MayMi · 10/12/2023 06:20

I live abroad (extremely far away) and told my family back home about both of my pregnancies via WhatsApp (can't remember if it was text or call!). My engagement news went like this as well.

I understand it's your first child so everything is new and different but please consider you might be overthinking this about having to tell people in person, especially since you live abroad.

If anything, letting people know before you/both arrive would give your families a chance to prepare some celebrations for you 🥰

Iwantmyoldnameback · 10/12/2023 06:31

Some people on here are being harsh to you but you do need to get your parents told before your wife's extended family. And never underestimate the power of social media, there's always someone who wants to claim attention by default.
Please tell your parents today, if I were your mother I'd already be upset that the other grandparents had known for so long, don't compound it.
And Congratulations on this happiest of news.

Mouthfulofquiz · 10/12/2023 06:46

I think you might be overthinking it. Just video call and tell your parents.

IwishIdidntlikesugar · 10/12/2023 06:48

this reminds me of someone I know who also announced in stages then when it came to the name, people had to wait their turn to be told which just made it all a bit strange. So when I finally had the big reveal of name and people asked in passing ‘oh i hear x had the baby, what was the name?’ I had to say ‘sorry, not allowed to say’ and prior to that ‘umm they aren’t telling anyone yet’ which got me a few strange looks.
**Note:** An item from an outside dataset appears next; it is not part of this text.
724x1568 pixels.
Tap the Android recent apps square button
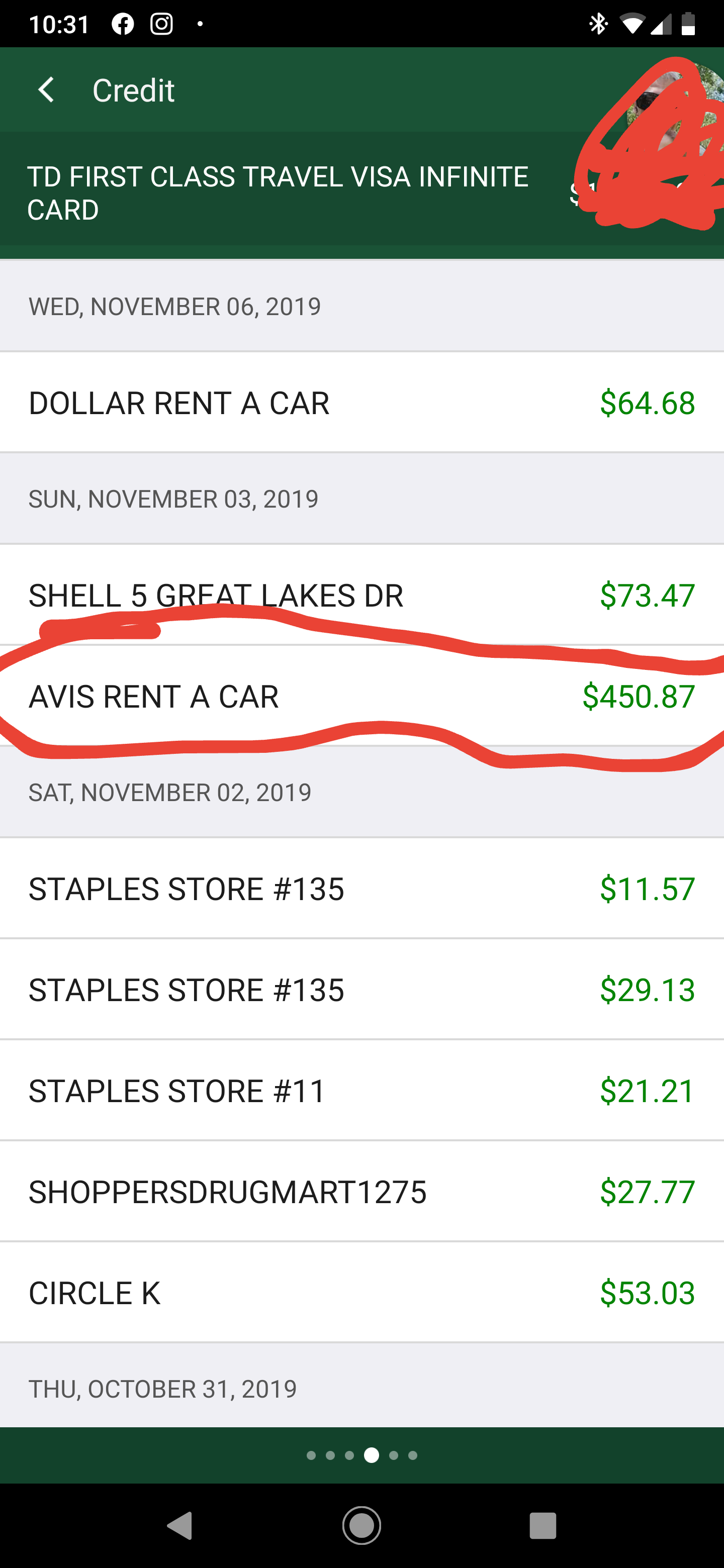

cryinglaughing · 10/12/2023 06:52

Honestly, they will be thrilled if they hear the news face to face, on the phone, via text message or carrier pigeon.
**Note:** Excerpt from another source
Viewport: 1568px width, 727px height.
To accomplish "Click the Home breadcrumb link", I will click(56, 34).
I told my Mum via phone as I don't live local to any family, I could hear her happiness, I didn't need to see her to know she was happy.

Sceptre86 · 10/12/2023 06:59

I think your wife is being unreasonable actually a bit rude. It isn't just her news to share. If you live abroad then you do a videocall. It would be nice to share the news in person but if that's not possible until all her family know then I'd tell them now.

With my first we told my inlaws first as we lived with them, as luck had it we were travelling to my parents home that day and told them in person. I had asked inlaws not to mention it or post on social media as wanted to talk parents in person. With ds we told inlaws first and my own parents 2 weeks later when we travelled to see them. With our 3rd it I spent most of my pregnancy in lockdown and announced to my family on watsapp videocall and them to mil the next day in person. I wouldn't have wanted dh's extended family to know before my own parents or vice versa.